Input records:
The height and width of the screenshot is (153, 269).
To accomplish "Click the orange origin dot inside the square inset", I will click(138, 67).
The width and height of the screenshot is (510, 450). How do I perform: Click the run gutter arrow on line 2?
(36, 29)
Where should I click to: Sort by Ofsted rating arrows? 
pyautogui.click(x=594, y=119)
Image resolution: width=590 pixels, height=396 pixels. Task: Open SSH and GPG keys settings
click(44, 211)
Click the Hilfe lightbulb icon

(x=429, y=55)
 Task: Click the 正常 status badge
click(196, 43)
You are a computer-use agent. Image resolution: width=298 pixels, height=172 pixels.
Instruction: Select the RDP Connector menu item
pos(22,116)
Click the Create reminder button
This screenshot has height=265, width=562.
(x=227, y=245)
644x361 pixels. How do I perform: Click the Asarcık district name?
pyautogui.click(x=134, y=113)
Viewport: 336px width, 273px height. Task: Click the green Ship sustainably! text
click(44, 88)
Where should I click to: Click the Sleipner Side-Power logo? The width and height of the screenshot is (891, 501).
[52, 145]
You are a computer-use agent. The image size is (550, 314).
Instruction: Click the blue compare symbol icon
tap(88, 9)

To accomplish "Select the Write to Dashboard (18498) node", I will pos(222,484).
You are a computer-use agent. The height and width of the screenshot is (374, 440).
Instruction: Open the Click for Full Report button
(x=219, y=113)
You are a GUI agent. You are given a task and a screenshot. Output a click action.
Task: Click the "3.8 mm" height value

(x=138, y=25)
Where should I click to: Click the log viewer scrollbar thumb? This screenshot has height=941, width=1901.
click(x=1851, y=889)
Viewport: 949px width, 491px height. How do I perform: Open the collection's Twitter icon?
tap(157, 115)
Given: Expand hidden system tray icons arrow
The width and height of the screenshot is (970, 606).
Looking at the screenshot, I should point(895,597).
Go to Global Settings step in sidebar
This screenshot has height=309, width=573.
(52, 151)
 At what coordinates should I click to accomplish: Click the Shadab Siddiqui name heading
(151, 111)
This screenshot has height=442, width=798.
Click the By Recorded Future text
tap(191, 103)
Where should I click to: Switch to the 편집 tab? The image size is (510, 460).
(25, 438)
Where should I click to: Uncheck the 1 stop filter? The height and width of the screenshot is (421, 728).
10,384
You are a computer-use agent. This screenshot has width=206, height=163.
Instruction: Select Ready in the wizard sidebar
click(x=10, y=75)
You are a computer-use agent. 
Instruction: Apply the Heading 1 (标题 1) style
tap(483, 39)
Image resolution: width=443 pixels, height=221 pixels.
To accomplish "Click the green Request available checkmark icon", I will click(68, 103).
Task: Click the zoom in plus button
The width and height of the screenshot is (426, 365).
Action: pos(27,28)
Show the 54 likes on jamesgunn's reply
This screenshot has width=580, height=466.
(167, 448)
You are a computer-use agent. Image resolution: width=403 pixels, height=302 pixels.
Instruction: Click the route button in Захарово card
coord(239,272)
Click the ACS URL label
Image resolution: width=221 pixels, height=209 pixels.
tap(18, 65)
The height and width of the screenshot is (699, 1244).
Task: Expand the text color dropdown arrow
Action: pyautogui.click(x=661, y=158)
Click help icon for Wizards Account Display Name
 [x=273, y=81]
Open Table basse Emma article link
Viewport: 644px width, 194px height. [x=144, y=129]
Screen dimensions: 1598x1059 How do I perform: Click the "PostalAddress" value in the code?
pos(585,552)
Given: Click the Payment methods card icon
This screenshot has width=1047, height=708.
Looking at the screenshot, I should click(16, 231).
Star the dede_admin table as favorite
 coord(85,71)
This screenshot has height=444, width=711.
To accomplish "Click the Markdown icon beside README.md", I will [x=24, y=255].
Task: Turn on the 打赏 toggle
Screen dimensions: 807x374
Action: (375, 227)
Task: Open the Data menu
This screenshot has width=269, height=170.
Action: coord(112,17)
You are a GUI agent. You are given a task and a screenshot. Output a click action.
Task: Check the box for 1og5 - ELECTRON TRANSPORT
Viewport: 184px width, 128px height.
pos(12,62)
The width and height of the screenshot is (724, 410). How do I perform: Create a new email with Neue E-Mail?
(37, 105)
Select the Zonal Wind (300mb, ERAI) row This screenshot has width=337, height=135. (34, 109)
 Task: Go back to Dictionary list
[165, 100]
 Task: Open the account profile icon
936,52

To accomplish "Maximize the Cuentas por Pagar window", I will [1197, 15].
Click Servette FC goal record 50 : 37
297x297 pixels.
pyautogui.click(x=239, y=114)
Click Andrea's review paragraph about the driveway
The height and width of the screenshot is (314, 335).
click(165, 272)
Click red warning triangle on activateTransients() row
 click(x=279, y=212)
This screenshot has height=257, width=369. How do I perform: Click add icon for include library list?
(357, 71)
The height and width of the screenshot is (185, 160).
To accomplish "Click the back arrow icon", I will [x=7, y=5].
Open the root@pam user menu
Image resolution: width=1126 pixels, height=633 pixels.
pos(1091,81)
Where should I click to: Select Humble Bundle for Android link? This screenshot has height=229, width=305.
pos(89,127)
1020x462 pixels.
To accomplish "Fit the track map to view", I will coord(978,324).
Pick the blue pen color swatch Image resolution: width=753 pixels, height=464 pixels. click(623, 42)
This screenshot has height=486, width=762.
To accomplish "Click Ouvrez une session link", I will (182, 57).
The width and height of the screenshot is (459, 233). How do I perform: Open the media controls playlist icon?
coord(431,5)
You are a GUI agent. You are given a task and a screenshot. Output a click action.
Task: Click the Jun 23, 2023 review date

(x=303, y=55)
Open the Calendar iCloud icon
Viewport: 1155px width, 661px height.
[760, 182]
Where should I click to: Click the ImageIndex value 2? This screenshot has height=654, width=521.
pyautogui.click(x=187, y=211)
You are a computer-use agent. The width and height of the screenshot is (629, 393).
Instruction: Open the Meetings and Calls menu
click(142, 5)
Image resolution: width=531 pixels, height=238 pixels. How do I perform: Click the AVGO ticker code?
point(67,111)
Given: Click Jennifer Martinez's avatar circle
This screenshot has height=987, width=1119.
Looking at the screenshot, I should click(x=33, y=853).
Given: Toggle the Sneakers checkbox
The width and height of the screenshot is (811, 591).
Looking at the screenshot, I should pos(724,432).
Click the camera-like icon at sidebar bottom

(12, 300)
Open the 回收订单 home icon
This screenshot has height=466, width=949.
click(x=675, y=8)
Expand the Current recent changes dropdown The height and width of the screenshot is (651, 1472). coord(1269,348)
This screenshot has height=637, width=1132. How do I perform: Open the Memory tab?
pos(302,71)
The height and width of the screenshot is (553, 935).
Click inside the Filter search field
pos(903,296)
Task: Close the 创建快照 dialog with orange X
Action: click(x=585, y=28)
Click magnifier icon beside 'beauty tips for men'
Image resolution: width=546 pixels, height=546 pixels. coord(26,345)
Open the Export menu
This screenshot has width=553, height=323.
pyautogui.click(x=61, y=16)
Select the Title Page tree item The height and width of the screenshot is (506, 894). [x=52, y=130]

Aim of the exercise: Exactly as written, transcribe every line shown above.

Response area:
The height and width of the screenshot is (153, 269).
To accomplish "Click the orange origin dot inside the square inset", I will click(138, 67).
The width and height of the screenshot is (510, 450). How do I perform: Click the run gutter arrow on line 2?
(36, 29)
Where should I click to: Sort by Ofsted rating arrows? 
pyautogui.click(x=594, y=119)
Image resolution: width=590 pixels, height=396 pixels. Task: Open SSH and GPG keys settings
click(44, 211)
Click the Hilfe lightbulb icon

(x=429, y=55)
 Task: Click the 正常 status badge
click(196, 43)
You are a computer-use agent. Image resolution: width=298 pixels, height=172 pixels.
Instruction: Select the RDP Connector menu item
pos(22,116)
Click the Create reminder button
This screenshot has height=265, width=562.
(x=227, y=245)
644x361 pixels. How do I perform: Click the Asarcık district name?
pyautogui.click(x=134, y=113)
Viewport: 336px width, 273px height. Task: Click the green Ship sustainably! text
click(44, 88)
Where should I click to: Click the Sleipner Side-Power logo? The width and height of the screenshot is (891, 501).
[52, 145]
You are a computer-use agent. The image size is (550, 314).
Instruction: Click the blue compare symbol icon
tap(88, 9)

To accomplish "Select the Write to Dashboard (18498) node", I will pos(222,484).
You are a computer-use agent. The height and width of the screenshot is (374, 440).
Instruction: Open the Click for Full Report button
(x=219, y=113)
You are a GUI agent. You are given a task and a screenshot. Output a click action.
Task: Click the "3.8 mm" height value

(x=138, y=25)
Where should I click to: Click the log viewer scrollbar thumb? This screenshot has height=941, width=1901.
click(x=1851, y=889)
Viewport: 949px width, 491px height. How do I perform: Open the collection's Twitter icon?
tap(157, 115)
Given: Expand hidden system tray icons arrow
The width and height of the screenshot is (970, 606).
Looking at the screenshot, I should point(895,597).
Go to Global Settings step in sidebar
This screenshot has height=309, width=573.
(52, 151)
 At what coordinates should I click to accomplish: Click the Shadab Siddiqui name heading
(151, 111)
This screenshot has height=442, width=798.
Click the By Recorded Future text
tap(191, 103)
Where should I click to: Switch to the 편집 tab? The image size is (510, 460).
(25, 438)
Where should I click to: Uncheck the 1 stop filter? The height and width of the screenshot is (421, 728).
10,384
You are a computer-use agent. This screenshot has width=206, height=163.
Instruction: Select Ready in the wizard sidebar
click(x=10, y=75)
You are a computer-use agent. 
Instruction: Apply the Heading 1 (标题 1) style
tap(483, 39)
Image resolution: width=443 pixels, height=221 pixels.
To accomplish "Click the green Request available checkmark icon", I will click(68, 103).
Task: Click the zoom in plus button
The width and height of the screenshot is (426, 365).
Action: pos(27,28)
Show the 54 likes on jamesgunn's reply
This screenshot has width=580, height=466.
(167, 448)
You are a computer-use agent. Image resolution: width=403 pixels, height=302 pixels.
Instruction: Click the route button in Захарово card
coord(239,272)
Click the ACS URL label
Image resolution: width=221 pixels, height=209 pixels.
tap(18, 65)
The height and width of the screenshot is (699, 1244).
Task: Expand the text color dropdown arrow
Action: pyautogui.click(x=661, y=158)
Click help icon for Wizards Account Display Name
 [x=273, y=81]
Open Table basse Emma article link
Viewport: 644px width, 194px height. [x=144, y=129]
Screen dimensions: 1598x1059 How do I perform: Click the "PostalAddress" value in the code?
pos(585,552)
Given: Click the Payment methods card icon
This screenshot has width=1047, height=708.
Looking at the screenshot, I should click(16, 231).
Star the dede_admin table as favorite
 coord(85,71)
This screenshot has height=444, width=711.
To accomplish "Click the Markdown icon beside README.md", I will [x=24, y=255].
Task: Turn on the 打赏 toggle
Screen dimensions: 807x374
Action: (375, 227)
Task: Open the Data menu
This screenshot has width=269, height=170.
Action: coord(112,17)
You are a GUI agent. You are given a task and a screenshot. Output a click action.
Task: Check the box for 1og5 - ELECTRON TRANSPORT
Viewport: 184px width, 128px height.
pos(12,62)
The width and height of the screenshot is (724, 410). How do I perform: Create a new email with Neue E-Mail?
(37, 105)
Select the Zonal Wind (300mb, ERAI) row This screenshot has width=337, height=135. (34, 109)
 Task: Go back to Dictionary list
[165, 100]
 Task: Open the account profile icon
936,52

To accomplish "Maximize the Cuentas por Pagar window", I will [1197, 15].
Click Servette FC goal record 50 : 37
297x297 pixels.
pyautogui.click(x=239, y=114)
Click Andrea's review paragraph about the driveway
The height and width of the screenshot is (314, 335).
click(165, 272)
Click red warning triangle on activateTransients() row
 click(x=279, y=212)
This screenshot has height=257, width=369. How do I perform: Click add icon for include library list?
(357, 71)
The height and width of the screenshot is (185, 160).
To accomplish "Click the back arrow icon", I will [x=7, y=5].
Open the root@pam user menu
Image resolution: width=1126 pixels, height=633 pixels.
pos(1091,81)
Where should I click to: Select Humble Bundle for Android link? This screenshot has height=229, width=305.
pos(89,127)
1020x462 pixels.
To accomplish "Fit the track map to view", I will coord(978,324).
Pick the blue pen color swatch Image resolution: width=753 pixels, height=464 pixels. click(623, 42)
This screenshot has height=486, width=762.
To accomplish "Click Ouvrez une session link", I will (182, 57).
The width and height of the screenshot is (459, 233). How do I perform: Open the media controls playlist icon?
coord(431,5)
You are a GUI agent. You are given a task and a screenshot. Output a click action.
Task: Click the Jun 23, 2023 review date

(x=303, y=55)
Open the Calendar iCloud icon
Viewport: 1155px width, 661px height.
[760, 182]
Where should I click to: Click the ImageIndex value 2? This screenshot has height=654, width=521.
pyautogui.click(x=187, y=211)
You are a computer-use agent. The width and height of the screenshot is (629, 393).
Instruction: Open the Meetings and Calls menu
click(142, 5)
Image resolution: width=531 pixels, height=238 pixels. How do I perform: Click the AVGO ticker code?
point(67,111)
Given: Click Jennifer Martinez's avatar circle
This screenshot has height=987, width=1119.
Looking at the screenshot, I should click(x=33, y=853).
Given: Toggle the Sneakers checkbox
The width and height of the screenshot is (811, 591).
Looking at the screenshot, I should pos(724,432).
Click the camera-like icon at sidebar bottom

(12, 300)
Open the 回收订单 home icon
This screenshot has height=466, width=949.
click(x=675, y=8)
Expand the Current recent changes dropdown The height and width of the screenshot is (651, 1472). coord(1269,348)
This screenshot has height=637, width=1132. How do I perform: Open the Memory tab?
pos(302,71)
The height and width of the screenshot is (553, 935).
Click inside the Filter search field
pos(903,296)
Task: Close the 创建快照 dialog with orange X
Action: click(x=585, y=28)
Click magnifier icon beside 'beauty tips for men'
Image resolution: width=546 pixels, height=546 pixels. coord(26,345)
Open the Export menu
This screenshot has width=553, height=323.
pyautogui.click(x=61, y=16)
Select the Title Page tree item The height and width of the screenshot is (506, 894). [x=52, y=130]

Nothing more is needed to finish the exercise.